Fundamentals of Trading CommoditiesThe fundamentals of trading commodities are those basic principles from which everything else flows. The nuts and bolts, the fundamentals of trading commodities, derive from basic information about commodity supply and demand and, technical commodity trading, how the market reads and reacts to those basics. The eventual price of a commodity on the delivery date of a commodity futures contract will be absolutely based upon supply and demand of the commodity in question. The prices of futures contracts will always be based upon knowledgeable estimates of what that price will be on the delivery date. Traders follow commodities fundamentals with fundamental analysis of factors influencing production, demand, and supply chains. They follow commodities markets with technical analysis tools in order to anticipate short term market trends and market reversal. In beginning commodity futures trading the trader will be well served by taking commodity and futures training.
In basic and advanced commodity and futures trading a trader will learn how weather patterns affect agricultural commodities such as corn futures. He or she will come to understand how gold futures are influenced by the state of the economy and how political upheaval in oil producing states affects oil futures. As a trader comes to understand the fundamentals of trading commodities it becomes clear that most if not all of the fundamentals about commodities are become known by all commodity traders at the same time. To the degree that a trader has sufficient insight to predict major fundamental changes in a commodity he or she will have a very decided and very brief advantage. As an example someone living in the Persian Gulf may have substantial insight into political of the region which in turn might lead to another oil embargo. This trader might buy oil futures or gas futures with a firm belief that prices will soon skyrocket. The rest of the world of traders, however, will get the news about a reduction in output all at the same time. For the vast majority of those in commodity trading the opportunity lies in understanding and effectively trading market reaction to events.

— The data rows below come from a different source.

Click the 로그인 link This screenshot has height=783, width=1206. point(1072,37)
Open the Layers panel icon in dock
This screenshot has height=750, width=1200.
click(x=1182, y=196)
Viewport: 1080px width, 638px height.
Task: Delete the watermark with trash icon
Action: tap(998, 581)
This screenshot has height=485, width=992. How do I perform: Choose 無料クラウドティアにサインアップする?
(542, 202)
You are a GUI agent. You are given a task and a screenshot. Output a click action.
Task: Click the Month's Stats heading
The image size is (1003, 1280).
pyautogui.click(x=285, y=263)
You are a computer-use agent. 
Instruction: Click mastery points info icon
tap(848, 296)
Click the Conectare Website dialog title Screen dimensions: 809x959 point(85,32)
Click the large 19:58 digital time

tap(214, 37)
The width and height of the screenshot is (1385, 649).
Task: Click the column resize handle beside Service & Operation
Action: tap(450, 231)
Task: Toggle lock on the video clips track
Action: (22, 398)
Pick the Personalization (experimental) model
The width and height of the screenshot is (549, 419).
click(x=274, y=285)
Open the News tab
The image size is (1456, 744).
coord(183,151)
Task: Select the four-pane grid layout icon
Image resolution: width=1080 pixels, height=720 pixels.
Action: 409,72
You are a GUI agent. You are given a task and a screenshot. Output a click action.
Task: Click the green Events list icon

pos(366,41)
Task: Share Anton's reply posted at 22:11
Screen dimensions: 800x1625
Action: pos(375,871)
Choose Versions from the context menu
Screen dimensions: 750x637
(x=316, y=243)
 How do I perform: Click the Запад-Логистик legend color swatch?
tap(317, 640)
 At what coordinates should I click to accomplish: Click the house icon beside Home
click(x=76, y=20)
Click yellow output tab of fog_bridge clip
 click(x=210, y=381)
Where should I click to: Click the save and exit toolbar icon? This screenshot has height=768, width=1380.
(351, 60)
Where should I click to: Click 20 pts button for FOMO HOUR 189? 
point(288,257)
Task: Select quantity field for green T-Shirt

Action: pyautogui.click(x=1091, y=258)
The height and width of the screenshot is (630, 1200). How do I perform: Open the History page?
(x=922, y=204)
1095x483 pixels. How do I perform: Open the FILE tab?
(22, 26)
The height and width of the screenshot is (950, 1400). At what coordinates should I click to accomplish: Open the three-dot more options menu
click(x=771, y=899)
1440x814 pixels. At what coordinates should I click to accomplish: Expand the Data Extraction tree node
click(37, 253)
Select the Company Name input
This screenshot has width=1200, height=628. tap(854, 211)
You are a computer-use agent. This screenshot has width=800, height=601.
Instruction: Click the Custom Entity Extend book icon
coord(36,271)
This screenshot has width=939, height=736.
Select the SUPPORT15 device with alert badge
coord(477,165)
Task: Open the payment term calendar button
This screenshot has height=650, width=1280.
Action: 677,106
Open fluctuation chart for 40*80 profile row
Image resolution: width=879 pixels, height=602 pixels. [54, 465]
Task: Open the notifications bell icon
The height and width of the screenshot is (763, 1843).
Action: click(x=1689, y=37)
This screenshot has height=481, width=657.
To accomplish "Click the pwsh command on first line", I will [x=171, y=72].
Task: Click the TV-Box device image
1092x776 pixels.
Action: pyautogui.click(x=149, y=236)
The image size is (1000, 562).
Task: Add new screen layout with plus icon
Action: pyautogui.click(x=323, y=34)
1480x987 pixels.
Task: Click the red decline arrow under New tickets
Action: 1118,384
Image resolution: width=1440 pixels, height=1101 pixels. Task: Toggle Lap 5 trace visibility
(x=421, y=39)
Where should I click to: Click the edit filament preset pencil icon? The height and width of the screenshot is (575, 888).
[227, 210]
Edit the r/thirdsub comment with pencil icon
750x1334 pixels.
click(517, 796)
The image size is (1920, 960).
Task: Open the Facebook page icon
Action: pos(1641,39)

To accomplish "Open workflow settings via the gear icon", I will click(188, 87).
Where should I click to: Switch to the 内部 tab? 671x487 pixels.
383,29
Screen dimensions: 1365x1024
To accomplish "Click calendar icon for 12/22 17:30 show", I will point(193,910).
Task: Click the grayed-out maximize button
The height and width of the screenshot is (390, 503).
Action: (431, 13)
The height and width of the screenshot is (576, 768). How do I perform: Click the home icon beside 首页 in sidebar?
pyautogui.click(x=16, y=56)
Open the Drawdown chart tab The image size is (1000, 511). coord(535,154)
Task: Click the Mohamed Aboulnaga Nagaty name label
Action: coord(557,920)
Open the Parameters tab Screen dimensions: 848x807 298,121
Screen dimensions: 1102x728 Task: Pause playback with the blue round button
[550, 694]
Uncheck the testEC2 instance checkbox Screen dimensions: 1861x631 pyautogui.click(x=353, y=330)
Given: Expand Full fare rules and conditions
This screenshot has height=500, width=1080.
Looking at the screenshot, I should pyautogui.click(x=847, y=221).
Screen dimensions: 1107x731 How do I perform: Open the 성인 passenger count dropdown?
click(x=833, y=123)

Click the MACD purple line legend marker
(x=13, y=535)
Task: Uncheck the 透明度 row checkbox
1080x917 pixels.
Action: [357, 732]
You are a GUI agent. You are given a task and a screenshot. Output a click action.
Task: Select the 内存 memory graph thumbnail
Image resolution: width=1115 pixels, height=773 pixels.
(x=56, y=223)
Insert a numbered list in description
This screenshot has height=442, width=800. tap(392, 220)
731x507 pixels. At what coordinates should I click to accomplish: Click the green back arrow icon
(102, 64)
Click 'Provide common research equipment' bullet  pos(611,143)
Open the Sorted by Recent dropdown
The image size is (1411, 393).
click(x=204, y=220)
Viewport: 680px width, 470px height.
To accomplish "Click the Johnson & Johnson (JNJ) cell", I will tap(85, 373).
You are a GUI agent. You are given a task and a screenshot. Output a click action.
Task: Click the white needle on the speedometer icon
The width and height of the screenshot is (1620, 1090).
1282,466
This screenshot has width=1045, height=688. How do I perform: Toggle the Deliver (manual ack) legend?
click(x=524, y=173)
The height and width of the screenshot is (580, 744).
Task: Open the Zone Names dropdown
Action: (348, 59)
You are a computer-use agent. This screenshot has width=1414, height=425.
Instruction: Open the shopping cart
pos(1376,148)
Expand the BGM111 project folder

Technical analysis of markets has been around ever since there have been markets. The wise trader has understood how commodity prices fluctuate and has traded accordingly. More formal systems had to wait for rice traders in Japan three hundred years ago. Traders recognized price patterns, recorded them, and named them. They came to realize that the fundamentals of trading commodities included understanding and following Candlestick patterns. The traders who read Candlestick pattern formations were able to more reliably predict and profit from the rise and fall in the price of rice. These same Candlestick analysis tools work today in commodities trading as well as trading stocks and trading options.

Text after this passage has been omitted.